Excerpt to read:

The Light Is Leaving Us All is an album by British experimental music group Current 93. It was released on 13 October 2018 through The Spheres record label and House of Mythology. The album was performed in its entirety on 13 October 2018 in a rare performance at O2 Shepherd's Bush Empire in London, backed by a series of slow-moving films by Davide Pepe in the style of the album's artwork.

Data lines:
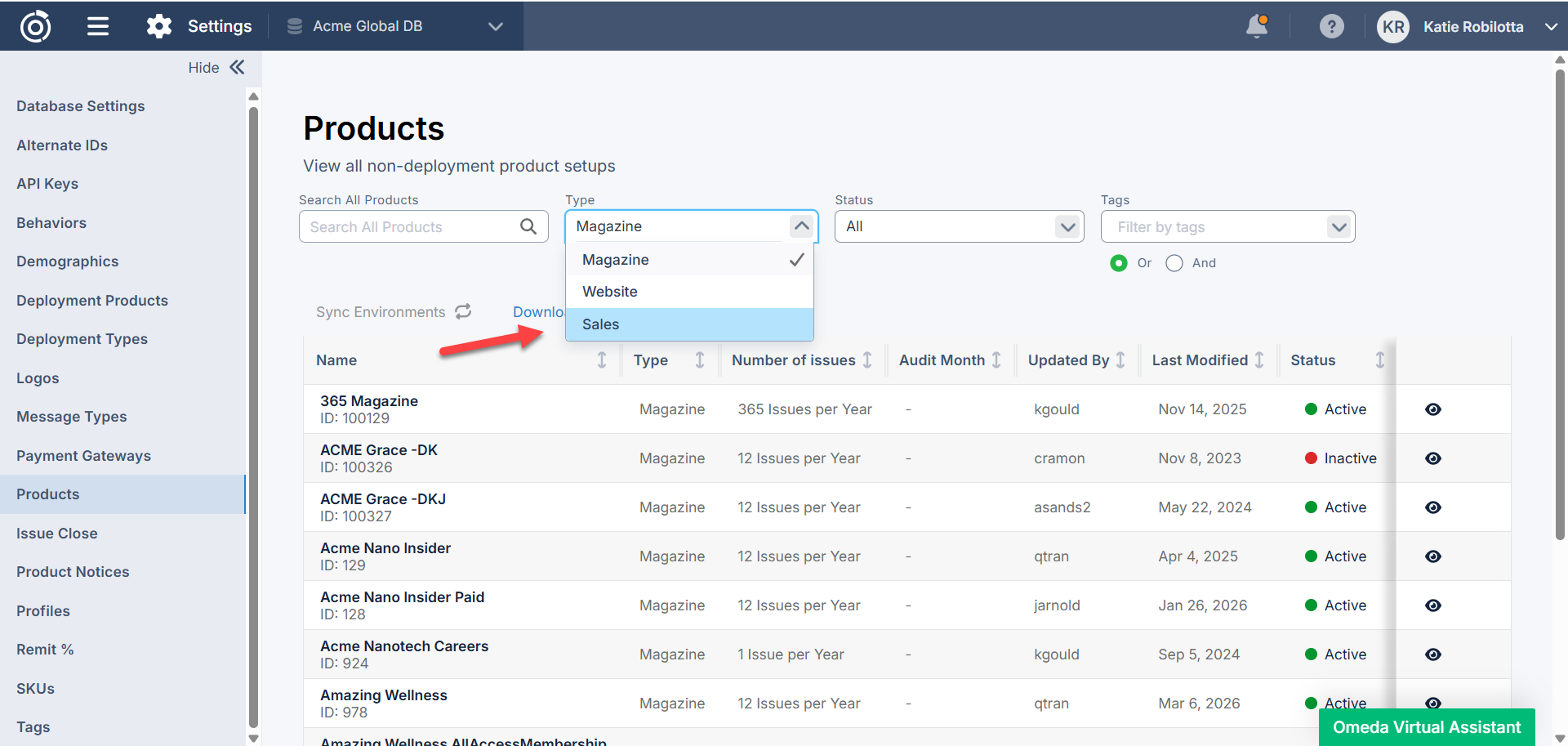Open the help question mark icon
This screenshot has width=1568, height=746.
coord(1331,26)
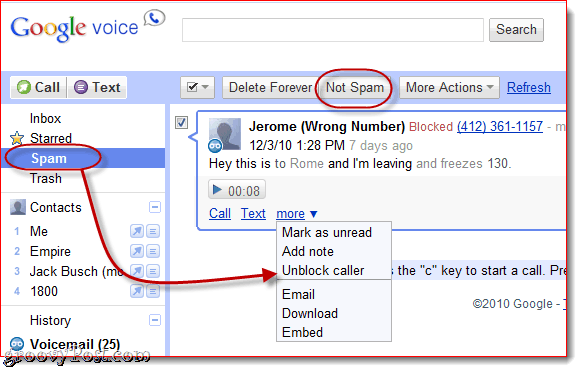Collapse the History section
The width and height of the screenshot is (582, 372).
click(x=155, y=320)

Problems and tasks:
1. The passage about the album says films accompanied the London performance. In what way were those films tied to the album itself?
2. Reproduce the passage about the album from "The Light Is" up to and including "the album's artwork.".

Results:
1. The films were made in the style of the album's artwork. They were a series of slow-moving films by Davide Pepe.

2.
The Light Is Leaving Us All is an album by British experimental music group Current 93. It was released on 13 October 2018 through The Spheres record label and House of Mythology. The album was performed in its entirety on 13 October 2018 in a rare performance at O2 Shepherd's Bush Empire in London, backed by a series of slow-moving films by Davide Pepe in the style of the album's artwork.